The tireless performer's twelfth album finds him in great form as his high, keening blues wail and greasy fretwork lead a stellar line-up through a mix of sultry R&B, lowdown electric Chicago blues, and a loping funky title track.
In 1982, Bryan Lee left Wisconsin heading south. Eventually, the itinerant blues singer and guitarist wound up in New Orleans's famous French Quarter, where he earned his dues on Bourbon Street playing in clubs up to six nights a week, including a 15-year residency at the Old Absinthe House. Since then, as if that arduous schedule wasn't enough, Lee, aka the Braille Blues Daddy, (by the age of eight he'd lost his sight) has cut 11 albums, not including a greatest-hits collection, for the Canadian label Justin Time.

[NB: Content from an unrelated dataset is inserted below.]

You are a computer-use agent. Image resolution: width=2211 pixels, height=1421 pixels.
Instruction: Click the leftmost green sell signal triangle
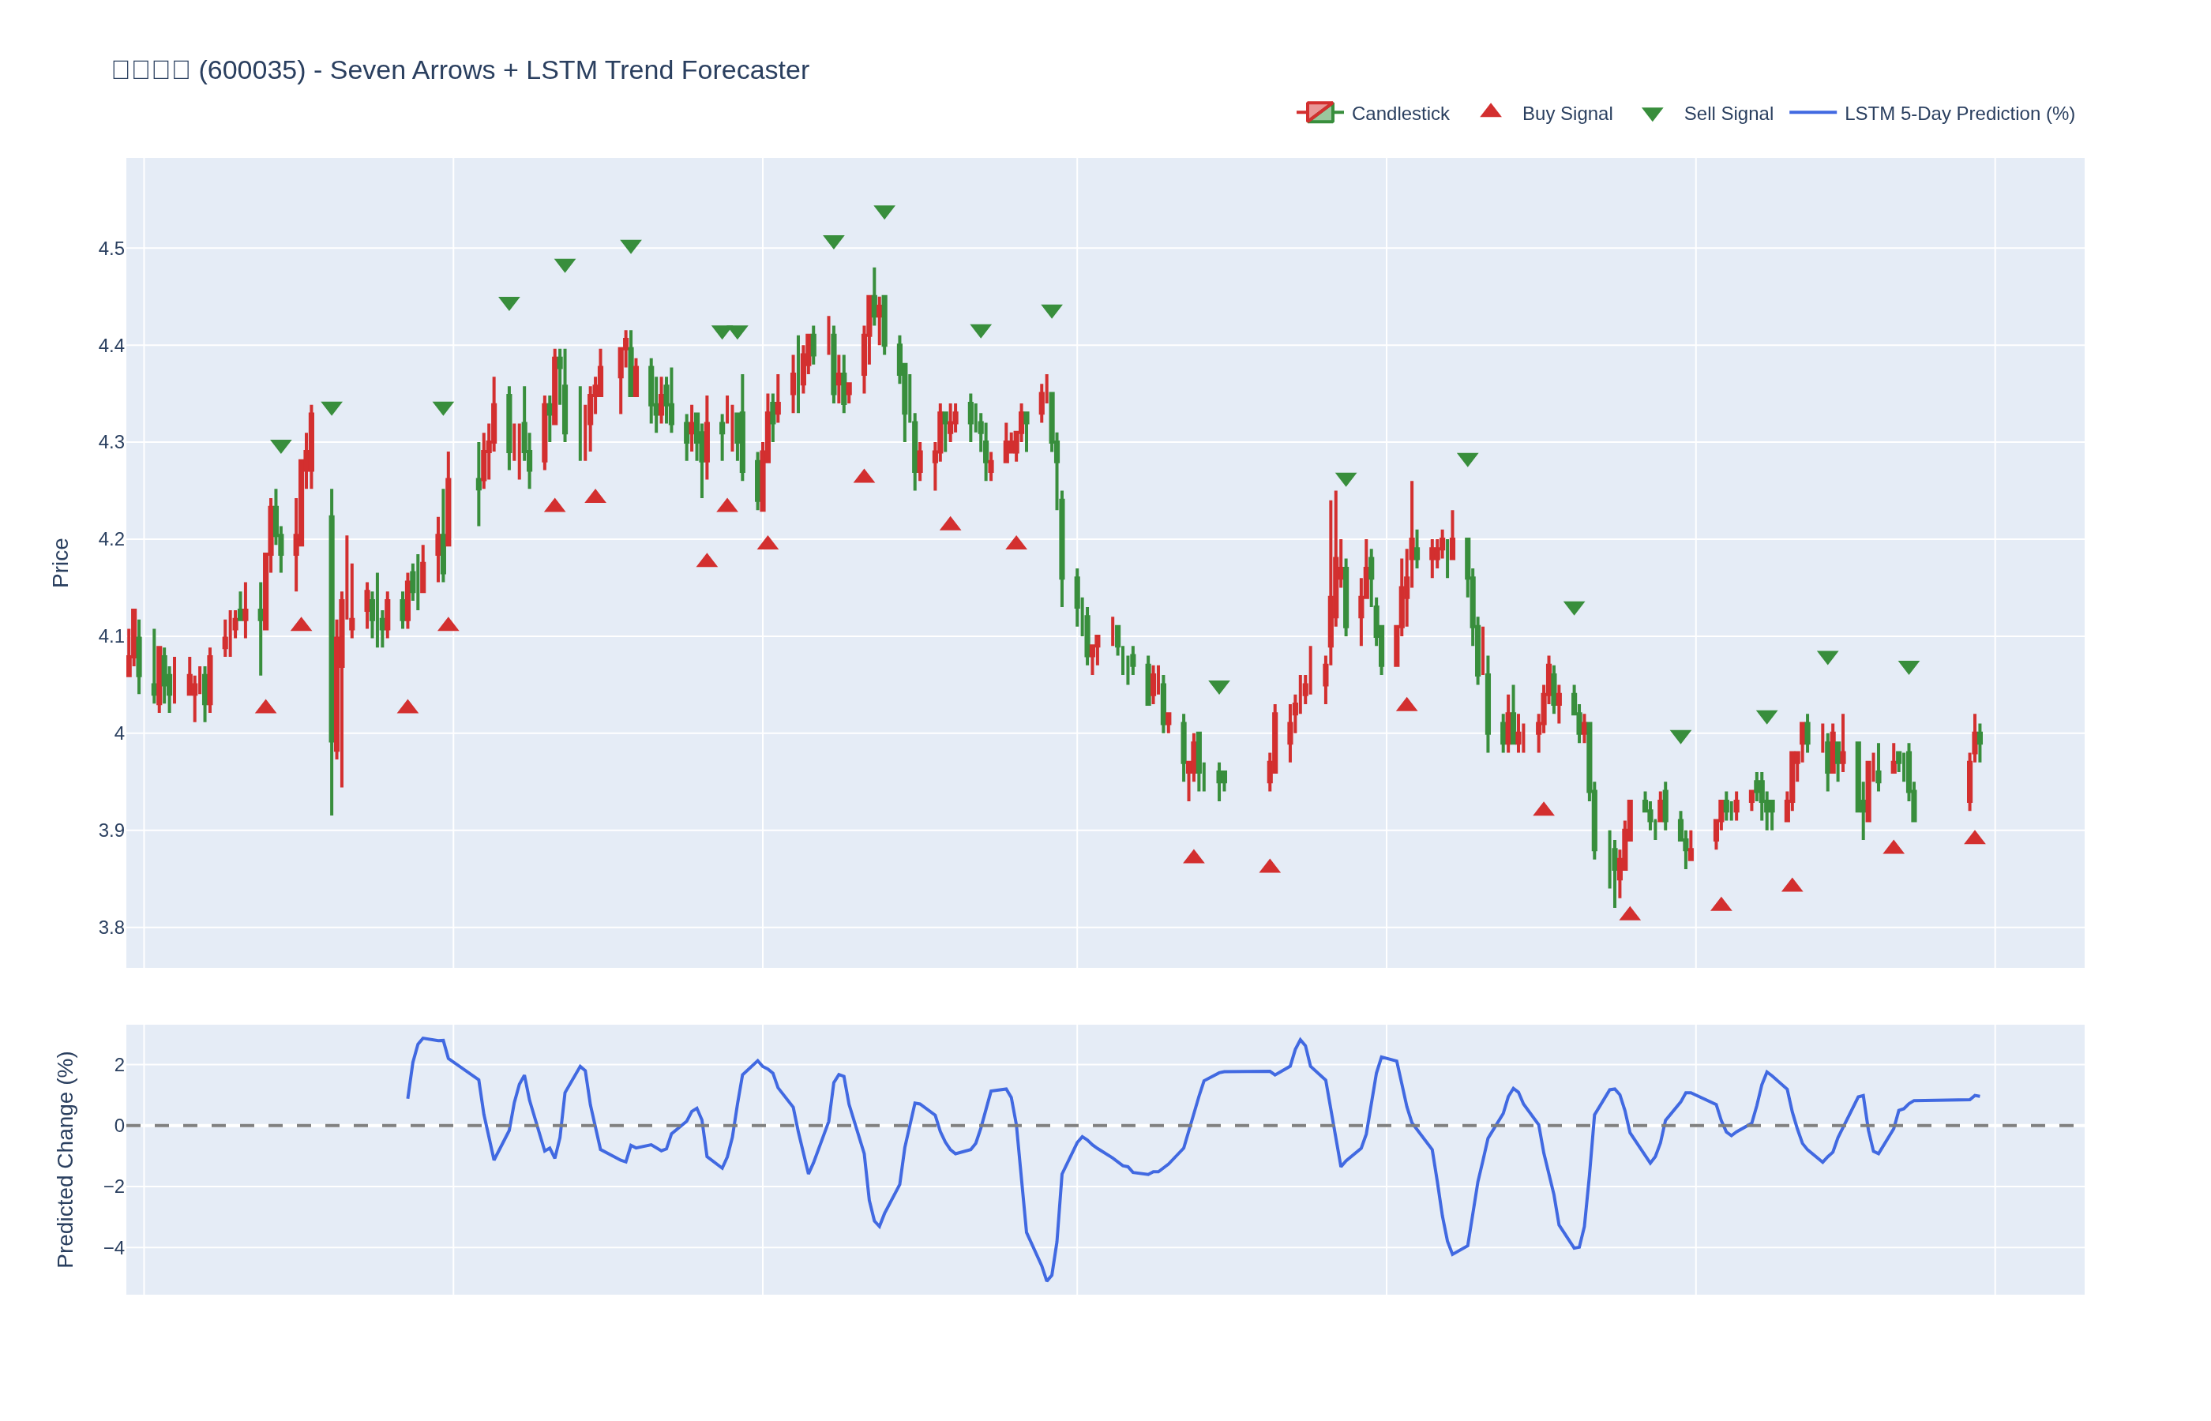281,446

His twelfth, My Lady Don't Love My Lady, finds Lee in great form as his high, keening blues wail and greasy fretwork lead a stellar line-up through a mix of sultry sax-and-piano-driven good-time Crescent City R&B (Doc Pomus and Dr. John's "Imitation of Love"), lowdown electric Chicago blues, (Junior Well's "Early In the Morning"), and a loping funky original title track. Produced by Duke Robillard, who also guests on guitar alongside other blues luminaries such as Buddy Guy and Kenny Wayne Shepherd, this is another top class set from a tireless performer.